Voting Project Needs Python People

A

Andrew Dalke

Alan Dechert:
Let me try to clarify what I'm after. The paper record should always match
the electronic record. So the allowable defects is zero. If there is a
mismatch found in the sample, we don't publish the electronic tally: we take
all the paper ballots and check them.

You cannot get zero allowable defects. As best, you can get the likelihood
of allowable defects to be less than one.

For example, there will be hardware problems. Parts break down,
the machines are exposed to large temperature swings, the scanners
might be confused by a swarm of bugs, pages can stick together because
of the humidity, ballots can be left in the trunk of a car 'by accident'
(happened here in NM for the 2000 election).

You can spend more money to reduce the likelihood of error. You
can develop higher quality scanners and you can hire more people to
review the ballots.
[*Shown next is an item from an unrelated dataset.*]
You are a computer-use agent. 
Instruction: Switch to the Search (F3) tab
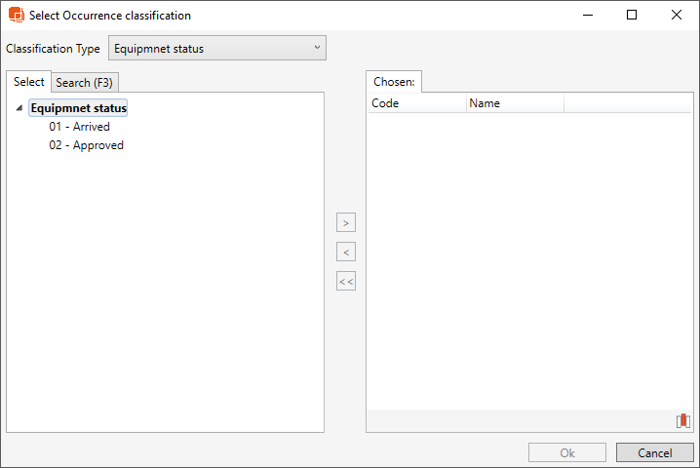(85, 83)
But even if you scan the ballots twice by machine
(each with different mechanisms) and another time by human, with
descrepancies broken by another inspection, you still have the chance
that all of those steps fail. A low chance, but still a chance.
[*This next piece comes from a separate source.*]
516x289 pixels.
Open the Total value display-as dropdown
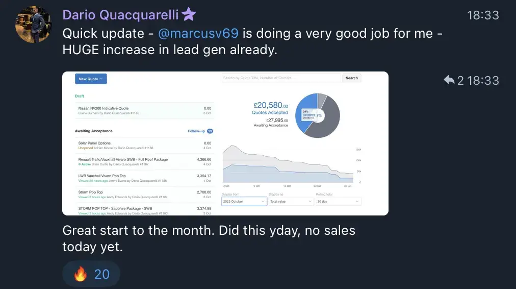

Even in the method you propose (machine scanning with a human
double checking a sample), suppose the human doing the sampling
doesn't notice the machine's result is wrong? (Boredom is insidious.)
So, if by the preliminary electronic tally a candidate won a race by 1
percent, I want to know how many ballots we have to check (random sample) to
be certain that the result predicted is true.
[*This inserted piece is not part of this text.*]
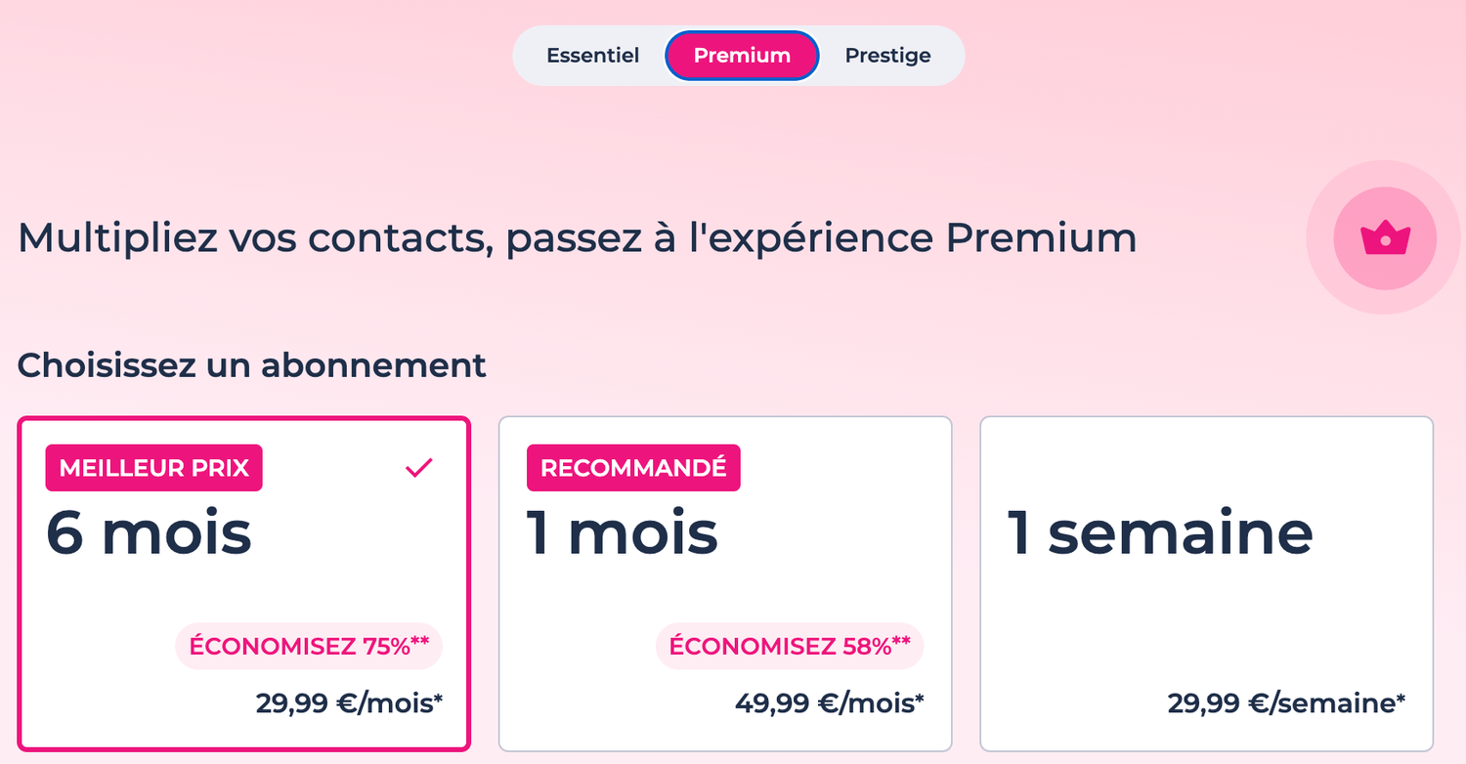Click the ÉCONOMISEZ 75% pill

(x=308, y=646)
Right. In this case you shouldn't mind errors - you just want to be 99.99%
sure that there's less than a, say, 0.05% error rate.
When I put one million into this Confidence Level Calculator, and Acceptable
Quality Level of .01, a sample of 10,000 shows a confidence level of "1." A
sample of 2000 give C.L of 0.999999998 Presumably, "1" is really
.9999999999+ more 9s. Can we get more decimal places?

At most 17 9s and possibly less. Python's 'str' rounds to 1 at 13 places,
while its 'repr' (which uses a more precise method) takes 17.

More likely it depends on whoever wrote the calculator you're using.

If you want 100% certainty (and not 99.9999+%) then you'll end up
having to verify everything, which means you are no longer sampling
the results. But the reason to use sampling is because the verification
step is too expensive to apply it to everything, and because if you
*did* test everything then you'll still need a sample to verify your
verifiers. (Whether they be human or machine.)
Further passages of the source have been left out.